- Task requirements -
An exact copy of the data below is required; return it in full.

- Material shown -
-*-*-

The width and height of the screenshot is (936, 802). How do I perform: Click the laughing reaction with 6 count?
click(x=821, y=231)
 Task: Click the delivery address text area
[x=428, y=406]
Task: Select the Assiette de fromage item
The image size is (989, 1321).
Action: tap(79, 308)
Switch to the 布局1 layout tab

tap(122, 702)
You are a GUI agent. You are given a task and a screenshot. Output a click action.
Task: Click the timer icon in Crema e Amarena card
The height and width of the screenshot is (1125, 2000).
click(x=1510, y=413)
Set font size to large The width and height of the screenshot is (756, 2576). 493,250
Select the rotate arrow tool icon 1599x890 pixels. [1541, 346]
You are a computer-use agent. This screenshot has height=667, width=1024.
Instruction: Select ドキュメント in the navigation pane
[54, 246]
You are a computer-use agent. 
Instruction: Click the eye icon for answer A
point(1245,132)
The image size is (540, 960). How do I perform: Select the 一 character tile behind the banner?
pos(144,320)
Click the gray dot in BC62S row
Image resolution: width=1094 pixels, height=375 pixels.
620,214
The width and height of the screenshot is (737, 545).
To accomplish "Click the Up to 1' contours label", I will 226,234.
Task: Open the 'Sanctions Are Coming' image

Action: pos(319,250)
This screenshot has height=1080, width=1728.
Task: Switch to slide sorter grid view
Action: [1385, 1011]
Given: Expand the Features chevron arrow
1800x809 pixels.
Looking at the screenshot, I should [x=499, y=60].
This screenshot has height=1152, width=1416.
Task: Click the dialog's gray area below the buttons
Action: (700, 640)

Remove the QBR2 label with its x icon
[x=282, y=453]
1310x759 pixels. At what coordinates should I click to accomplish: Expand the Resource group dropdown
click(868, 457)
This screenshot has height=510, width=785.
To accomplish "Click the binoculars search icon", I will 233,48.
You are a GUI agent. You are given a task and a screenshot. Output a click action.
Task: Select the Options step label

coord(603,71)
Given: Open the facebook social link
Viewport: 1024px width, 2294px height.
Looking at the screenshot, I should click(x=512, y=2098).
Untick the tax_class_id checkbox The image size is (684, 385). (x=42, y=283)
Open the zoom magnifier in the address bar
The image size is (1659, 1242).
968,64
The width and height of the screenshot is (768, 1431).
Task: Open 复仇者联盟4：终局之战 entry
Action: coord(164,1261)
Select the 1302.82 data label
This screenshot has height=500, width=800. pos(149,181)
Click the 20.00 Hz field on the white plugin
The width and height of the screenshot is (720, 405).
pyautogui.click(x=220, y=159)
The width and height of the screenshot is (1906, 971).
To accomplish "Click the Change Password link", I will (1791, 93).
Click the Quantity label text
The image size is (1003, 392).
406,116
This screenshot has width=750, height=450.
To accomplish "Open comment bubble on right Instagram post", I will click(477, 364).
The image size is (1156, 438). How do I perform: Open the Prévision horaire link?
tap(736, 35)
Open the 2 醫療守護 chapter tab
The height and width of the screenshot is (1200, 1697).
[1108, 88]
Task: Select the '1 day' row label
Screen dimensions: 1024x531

-*-*-

- Exercise solution -
The width and height of the screenshot is (936, 802). How do I perform: Click the laughing reaction with 6 count?
click(x=821, y=231)
 Task: Click the delivery address text area
[x=428, y=406]
Task: Select the Assiette de fromage item
The image size is (989, 1321).
Action: tap(79, 308)
Switch to the 布局1 layout tab

tap(122, 702)
You are a GUI agent. You are given a task and a screenshot. Output a click action.
Task: Click the timer icon in Crema e Amarena card
The height and width of the screenshot is (1125, 2000).
click(x=1510, y=413)
Set font size to large The width and height of the screenshot is (756, 2576). 493,250
Select the rotate arrow tool icon 1599x890 pixels. [1541, 346]
You are a computer-use agent. This screenshot has height=667, width=1024.
Instruction: Select ドキュメント in the navigation pane
[54, 246]
You are a computer-use agent. 
Instruction: Click the eye icon for answer A
point(1245,132)
The image size is (540, 960). How do I perform: Select the 一 character tile behind the banner?
pos(144,320)
Click the gray dot in BC62S row
Image resolution: width=1094 pixels, height=375 pixels.
620,214
The width and height of the screenshot is (737, 545).
To accomplish "Click the Up to 1' contours label", I will 226,234.
Task: Open the 'Sanctions Are Coming' image

Action: pos(319,250)
This screenshot has height=1080, width=1728.
Task: Switch to slide sorter grid view
Action: [1385, 1011]
Given: Expand the Features chevron arrow
1800x809 pixels.
Looking at the screenshot, I should [x=499, y=60].
This screenshot has height=1152, width=1416.
Task: Click the dialog's gray area below the buttons
Action: (700, 640)

Remove the QBR2 label with its x icon
[x=282, y=453]
1310x759 pixels. At what coordinates should I click to accomplish: Expand the Resource group dropdown
click(868, 457)
This screenshot has height=510, width=785.
To accomplish "Click the binoculars search icon", I will 233,48.
You are a GUI agent. You are given a task and a screenshot. Output a click action.
Task: Select the Options step label

coord(603,71)
Given: Open the facebook social link
Viewport: 1024px width, 2294px height.
Looking at the screenshot, I should click(x=512, y=2098).
Untick the tax_class_id checkbox The image size is (684, 385). (x=42, y=283)
Open the zoom magnifier in the address bar
The image size is (1659, 1242).
968,64
The width and height of the screenshot is (768, 1431).
Task: Open 复仇者联盟4：终局之战 entry
Action: coord(164,1261)
Select the 1302.82 data label
This screenshot has height=500, width=800. pos(149,181)
Click the 20.00 Hz field on the white plugin
The width and height of the screenshot is (720, 405).
pyautogui.click(x=220, y=159)
The width and height of the screenshot is (1906, 971).
To accomplish "Click the Change Password link", I will (1791, 93).
Click the Quantity label text
The image size is (1003, 392).
406,116
This screenshot has width=750, height=450.
To accomplish "Open comment bubble on right Instagram post", I will click(477, 364).
The image size is (1156, 438). How do I perform: Open the Prévision horaire link?
tap(736, 35)
Open the 2 醫療守護 chapter tab
The height and width of the screenshot is (1200, 1697).
[1108, 88]
Task: Select the '1 day' row label
Screen dimensions: 1024x531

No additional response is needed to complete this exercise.